And in that case there's never any need to allocate any extra buffer: short strings are just copied by value and no longer by reference. And this considerably boosts the speed of various Lua libraries using very short strings, including notably the Lua parser and compiler itself, and reduces a lot the stress on the garbage collector (note that these short string no longer any any complex hashing for use as keys in tables). This also applies to most integer keys, that can be represented using IEEE 64-bit doubles; and I still allow special floatting points, notably denormal values, sized zeroes, the two infinite values, and large ranges of NaN values (signaling and non-signaling, keeping also their sign bit; only one half the non-signaling NaN values are used to represent all other objects, including other strings and reference types, where a smaller "object identifier" is used to replace 64-bit pointers, with just one constraint: a small alignment constraint which also offers advantages.)
This is a complete success (and already in production: it passed all existing Lua self-tests). This currently targets 64-bit platforms
A test using IEEE 32-bit floats is in progress for targetting 32-bit platforms but it adds a constraint in the maximum size of the user memory space for each object type, however for most practical cases, the limit is not reached, and I still get a detectable improvement in terms of speed, but the code is still not optimal and some worst cases are still occuring, where performance could be a bit slower; however short strings encoded as values and not as references are smaller: only 2 bytes at most for now, but I think I could encode some interesting ranges of 3-byte strings notably ASCII only, and some 4-byte strings using a subset of ASCII such as digits, letters, dot and minus-hypen, and another subset for hexadecimal strings (this test code is not finished). This 32-bit code is much more tricky, even if I want it to have a general purpose for most practical uses.

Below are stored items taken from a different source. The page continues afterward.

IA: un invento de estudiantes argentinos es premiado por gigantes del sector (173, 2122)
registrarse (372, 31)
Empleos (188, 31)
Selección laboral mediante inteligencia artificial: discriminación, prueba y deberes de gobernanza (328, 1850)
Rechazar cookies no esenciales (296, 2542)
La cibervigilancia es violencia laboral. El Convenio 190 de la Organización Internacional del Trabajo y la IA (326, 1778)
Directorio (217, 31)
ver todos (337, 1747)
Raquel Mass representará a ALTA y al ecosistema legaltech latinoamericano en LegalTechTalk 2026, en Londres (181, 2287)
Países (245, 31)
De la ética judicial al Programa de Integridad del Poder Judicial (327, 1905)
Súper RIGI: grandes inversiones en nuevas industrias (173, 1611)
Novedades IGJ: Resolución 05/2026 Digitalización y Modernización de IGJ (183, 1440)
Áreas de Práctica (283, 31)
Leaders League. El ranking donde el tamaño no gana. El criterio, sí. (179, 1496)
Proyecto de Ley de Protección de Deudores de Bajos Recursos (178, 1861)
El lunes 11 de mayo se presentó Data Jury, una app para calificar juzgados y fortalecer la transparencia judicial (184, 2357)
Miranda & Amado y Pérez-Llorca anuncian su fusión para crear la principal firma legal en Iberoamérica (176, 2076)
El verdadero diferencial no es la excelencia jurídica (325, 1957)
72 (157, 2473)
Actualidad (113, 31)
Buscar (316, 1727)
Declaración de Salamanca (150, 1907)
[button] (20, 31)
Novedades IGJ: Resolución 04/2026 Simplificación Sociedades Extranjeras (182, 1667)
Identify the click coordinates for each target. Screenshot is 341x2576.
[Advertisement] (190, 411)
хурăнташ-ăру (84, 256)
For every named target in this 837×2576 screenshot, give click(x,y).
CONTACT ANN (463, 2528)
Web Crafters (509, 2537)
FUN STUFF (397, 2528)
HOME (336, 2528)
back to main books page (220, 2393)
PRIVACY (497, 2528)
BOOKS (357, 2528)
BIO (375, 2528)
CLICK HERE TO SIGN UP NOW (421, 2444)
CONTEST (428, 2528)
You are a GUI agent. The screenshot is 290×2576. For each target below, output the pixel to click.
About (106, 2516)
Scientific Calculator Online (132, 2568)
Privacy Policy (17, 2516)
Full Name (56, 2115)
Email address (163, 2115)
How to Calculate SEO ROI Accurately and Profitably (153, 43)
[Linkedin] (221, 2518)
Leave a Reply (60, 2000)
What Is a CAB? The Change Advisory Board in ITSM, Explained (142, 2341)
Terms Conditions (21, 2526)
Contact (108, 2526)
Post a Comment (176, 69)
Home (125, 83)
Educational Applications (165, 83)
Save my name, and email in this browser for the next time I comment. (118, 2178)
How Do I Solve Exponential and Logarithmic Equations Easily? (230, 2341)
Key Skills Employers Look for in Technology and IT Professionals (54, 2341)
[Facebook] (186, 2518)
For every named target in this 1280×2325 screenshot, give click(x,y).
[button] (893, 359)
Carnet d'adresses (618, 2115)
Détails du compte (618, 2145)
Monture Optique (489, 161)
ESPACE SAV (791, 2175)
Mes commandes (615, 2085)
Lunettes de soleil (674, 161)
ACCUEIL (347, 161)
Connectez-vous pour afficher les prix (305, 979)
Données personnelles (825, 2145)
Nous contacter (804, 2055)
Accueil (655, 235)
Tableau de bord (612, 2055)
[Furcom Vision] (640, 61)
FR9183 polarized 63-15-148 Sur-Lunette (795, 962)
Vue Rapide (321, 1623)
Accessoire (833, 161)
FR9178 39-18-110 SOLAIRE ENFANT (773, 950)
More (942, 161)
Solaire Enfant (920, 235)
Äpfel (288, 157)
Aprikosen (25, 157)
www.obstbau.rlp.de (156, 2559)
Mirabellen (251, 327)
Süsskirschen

Another thing that I have improved is the allocator of objects: it uses separate memory pools for short objects depending on their size.
The next thing I will work on is data compression, notably for Unicode text (basically the code will be able to choose between several internal UTF forms; still string values in Lua will NOT be restricted to be only valid text in a valid UTF form; however I need to reduce the scanner time to detect strings that are not in any known valid UTF so that I fallback fast to a generic form using unconstrained byte values, that will not be compressed/decompressed, and some tuning to design the limit, which should probably not exceed 4 kibibytes, i.e. a single memory page, and may be a autotuning algorithm that will keep some statistics on string sizes, and possibly a way to allow the garbage collector to dynamically reencode/compress/decompress some strings that have higher frequencies of use; also caches will be using weak-referenced pages from segregated pools of memory).
Also now I no longer use at all the basic hash tables implemented in core Lua: ALL tables are now using B-trees, without any segregation between indexed part and hash part: they are much more efficient, including for the garbage collection, use less memory, and have much better locality (i.e. faster in caches); undesirable side effects of the existing segregation is unacceptable and makes the code very fragile (and easily attackable). The pairs() and ipairs() iterators are still working as expected. I am still working on it in terms of security (i.e. avoid attacks on caches, because it still uses a basic LRU strategy, for which I am already aware that it is attackable: I will redesign the caches using security domains, so that no concurrent thread can flush the cache used by other critical threads and detect some side channels: the caches will be also using pools). I'm also working on designing several storage formats for pages in the B-tree, and tuning them (notably pages in the B-tree contain BOTH the keys and values, except values encoded by references, and so the individual rows may eventually be variable in size and I want to be able to maximize the fill level of each page, except possibly the root page). I am finally working on table constructors (to get faster speed, notably for serialization/deserialization of large datasets, for use with common libraries like those handling JSON data).
For tuning parameters, I hope to find a reasonnable strategy that will allow automatic tuning (i.e. based on collecting some runtime statistics and adapt them automatically) without needing any special code in the Lua applications. Extensive tests however are needed in terms of security to avoid changes of tuning parameters to have usable side effects (I will probably add some randomness for threshold conditions where tuning parameters may be changed at runtime; but I still want the system to be reactive and autoadapt itself relatilevely fast, i.e. converge rapidly to a stable solution in about less than one hour).
For the rest, the Lua engine code is almost the same. But it allows Lua to be more safely integrated (including as a library for use in other language environments or in webservers: existing basic Lua is using too much memory, and is too easily attackable, it crashes too often even when using "stable" Lua code and web pages, exhausting maximum time or space quotas, depending on current loads on servers, or depending on server capabilities when using an heterogeneous set of servers with different capabilities: you can already see this bad effect in Wikimedia, notably in WM Commons, even if it still uses an old version of Lua).